DataFrames and Datasets

DataFrames and Datasets

This tutorial introduces Apache Spark's structured APIs, specifically DataFrames and Datasets. These APIs provide a higher-level abstraction for working with structured and semi-structured data.

Introduction to Structured APIs

Spark's structured APIs provide a way to work with data in a tabular format, similar to a relational database.

Creating DataFrames

DataFrames can be created from various data sources, including:

  • CSV files:
df = spark.read \
          .csv("data.csv", header=True, inferSchema=True)
Dataset<Row> df = spark.read()
                       .format("csv")
                       .option("header", "true")
                       .load("data.csv");
val df = spark.read
              .format("csv")
              .option("header", "true")
              .load("data.csv")
  • JSON files:
df = spark.read.json("data.json")
Dataset<Row> df = spark.read()
                       .format("json")
                       .load("data.json");
val df = spark.read
              .format("json")
              .load("data.json")
  • Parquet files:
df = spark.read.parquet("data.parquet")
Dataset<Row> df = spark.read()
                       .format("parquet")
                       .load("data.parquet");
val df = spark.read
              .format("parquet")
              .load("data.parquet")
  • RDDs:
rdd = spark.sparkContext.parallelize([(1, "Alice"), (2, "Bob")])
df = rdd.toDF(["id", "name"])
JavaRDD<Row> rdd = spark.sparkContext()
                        .parallelize(
                            Arrays.asList(new Row(1, "Alice"),new Row(2, "Bob"))
                        );
Dataset<Row> df = spark.createDataFrame(rdd, Encoders.bean(Row.class));
val rdd = spark.sparkContext
               .parallelize(
                    Seq((1, "Alice"), (2, "Bob"))
                )
val df = rdd.toDF("id", "name")

DataFrame Operations and Transformations

DataFrames support various operations and transformations:

  • select(): Selects columns.
  df2 = df.select("name", "age")
  Dataset<Row> df2 = df.select("name", "age");
  val df2 = df.select("name", "age")
  • filter(): Filters rows based on a condition.
df2 = df.filter(df["age"] > 30)
Dataset<Row> df2 = df.filter(df.col("age").gt(30));
val df2 = df.filter(col("age") > 30)
  • groupBy(): Groups rows based on one or more columns.
df2 = df.groupBy("city").count()
Dataset<Row> df2 = df.groupBy("city").count();
val df2 = df.groupBy("city").count()
  • orderBy(): Orders rows based on one or more columns.
df2 = df.orderBy(df["age"].desc())
Dataset<Row> df2 = df.orderBy(df.col("age").desc());
val df2 = df.orderBy(col("age").desc)
  • withColumn(): Adds a new column or replaces an existing one.
df2 = df.withColumn("age_plus_one", df["age"] + 1)
Dataset<Row> df2 = df.withColumn("age_plus_one", expr("age + 1"));
val df2 = df.withColumn("age_plus_one", expr("age + 1"))

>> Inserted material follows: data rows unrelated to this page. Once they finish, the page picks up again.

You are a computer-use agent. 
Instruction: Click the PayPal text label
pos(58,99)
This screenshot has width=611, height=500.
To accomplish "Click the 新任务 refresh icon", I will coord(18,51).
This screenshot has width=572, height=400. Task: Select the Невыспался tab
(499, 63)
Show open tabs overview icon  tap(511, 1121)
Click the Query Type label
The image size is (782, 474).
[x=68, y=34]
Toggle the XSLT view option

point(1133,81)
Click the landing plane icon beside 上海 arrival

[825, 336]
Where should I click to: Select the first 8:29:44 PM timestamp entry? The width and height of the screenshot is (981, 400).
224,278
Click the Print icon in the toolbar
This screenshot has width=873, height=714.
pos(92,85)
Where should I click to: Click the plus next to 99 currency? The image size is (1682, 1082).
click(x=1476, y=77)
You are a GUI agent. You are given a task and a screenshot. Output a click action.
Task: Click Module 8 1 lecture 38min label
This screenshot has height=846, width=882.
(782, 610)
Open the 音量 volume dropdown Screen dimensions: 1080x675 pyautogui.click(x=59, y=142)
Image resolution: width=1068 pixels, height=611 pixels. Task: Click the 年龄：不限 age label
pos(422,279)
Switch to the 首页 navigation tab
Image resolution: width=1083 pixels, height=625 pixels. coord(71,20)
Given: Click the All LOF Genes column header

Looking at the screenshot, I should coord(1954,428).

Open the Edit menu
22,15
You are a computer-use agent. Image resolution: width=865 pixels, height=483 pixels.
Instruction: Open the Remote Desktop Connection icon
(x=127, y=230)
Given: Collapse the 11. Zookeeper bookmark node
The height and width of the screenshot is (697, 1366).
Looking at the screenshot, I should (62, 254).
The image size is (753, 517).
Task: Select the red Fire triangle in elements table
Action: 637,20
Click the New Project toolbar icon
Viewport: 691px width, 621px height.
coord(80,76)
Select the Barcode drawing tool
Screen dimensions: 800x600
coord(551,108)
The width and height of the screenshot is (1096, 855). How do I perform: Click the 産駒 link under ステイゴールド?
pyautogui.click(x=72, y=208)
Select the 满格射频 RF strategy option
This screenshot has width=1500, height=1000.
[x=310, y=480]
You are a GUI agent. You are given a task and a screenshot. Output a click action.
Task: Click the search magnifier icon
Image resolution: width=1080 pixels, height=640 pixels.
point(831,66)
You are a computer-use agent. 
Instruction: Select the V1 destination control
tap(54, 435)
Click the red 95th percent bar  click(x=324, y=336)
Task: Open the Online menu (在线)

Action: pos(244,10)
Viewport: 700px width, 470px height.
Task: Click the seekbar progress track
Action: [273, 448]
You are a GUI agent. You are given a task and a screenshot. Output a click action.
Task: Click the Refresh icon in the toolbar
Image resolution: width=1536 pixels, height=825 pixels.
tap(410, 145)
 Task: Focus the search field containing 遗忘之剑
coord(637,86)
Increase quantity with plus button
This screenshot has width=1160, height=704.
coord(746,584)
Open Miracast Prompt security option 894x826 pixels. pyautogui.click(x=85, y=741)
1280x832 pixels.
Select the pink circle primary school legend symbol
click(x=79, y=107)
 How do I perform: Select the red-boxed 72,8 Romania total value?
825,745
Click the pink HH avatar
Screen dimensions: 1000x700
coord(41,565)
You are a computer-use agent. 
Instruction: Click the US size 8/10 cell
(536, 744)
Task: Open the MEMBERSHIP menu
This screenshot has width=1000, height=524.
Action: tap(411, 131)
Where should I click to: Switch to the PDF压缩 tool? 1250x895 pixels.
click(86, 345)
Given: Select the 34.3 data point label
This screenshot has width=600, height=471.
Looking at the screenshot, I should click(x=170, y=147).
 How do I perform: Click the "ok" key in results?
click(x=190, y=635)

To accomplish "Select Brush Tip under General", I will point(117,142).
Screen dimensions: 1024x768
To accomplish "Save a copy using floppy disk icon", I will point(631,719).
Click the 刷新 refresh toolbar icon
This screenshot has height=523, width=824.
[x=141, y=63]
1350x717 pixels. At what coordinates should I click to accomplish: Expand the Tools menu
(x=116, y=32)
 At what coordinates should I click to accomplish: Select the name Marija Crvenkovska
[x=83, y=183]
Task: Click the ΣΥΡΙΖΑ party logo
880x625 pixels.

Working with Columns and Expressions

Columns and expressions are used to manipulate DataFrame data.

  • Column access:
  df["name"]
  df.col("name")
  df.col("name")
  • Column operations:
  df["age"] + 1
  df.col("age").plus(1)
  df.col("age").plus(1)
  • Expressions:
  from pyspark.sql.functions import col, expr
  df.select(col("age") + 1)
  df.select(expr("age + 1"))
  from pyspark.sql.functions import col, expr
  df.select(col("age").plus(1))
  df.select(expr("age + 1"))
  from pyspark.sql.functions import col, expr
  df.select(col("age").plus(1))
  df.select(expr("age + 1"))

Schema Definition and Management

DataFrames have a schema that defines the data types of each column.

  • Inferring schema: Spark can infer the schema from the data.
  • Defining schema: You can define the schema explicitly.
  from pyspark.sql.types import StructType, StructField, IntegerType, StringType
  schema = StructType([
      StructField("id", IntegerType(), True),
      StructField("name", StringType(), True)
  ])
  df = spark.createDataFrame([(1, "Alice"), (2, "Bob")], schema)
  from pyspark.sql.types import StructType, StructField, IntegerType, StringType
  StructType schema = new StructType(new StructField[]{
      new StructField("id", IntegerType(), true),
      new StructField("name", StringType(), true)
  })
  Dataset<Row> df = spark.createDataFrame(Arrays.asList(new Row(1, "Alice"), new Row(2, "Bob")), schema);
  from pyspark.sql.types import StructType, StructField, IntegerType, StringType
  val schema = StructType(Seq(
      StructField("id", IntegerType, true),
      StructField("name", StringType, true)
  ))
  val df = spark.createDataFrame(Seq((1, "Alice"), (2, "Bob")), schema)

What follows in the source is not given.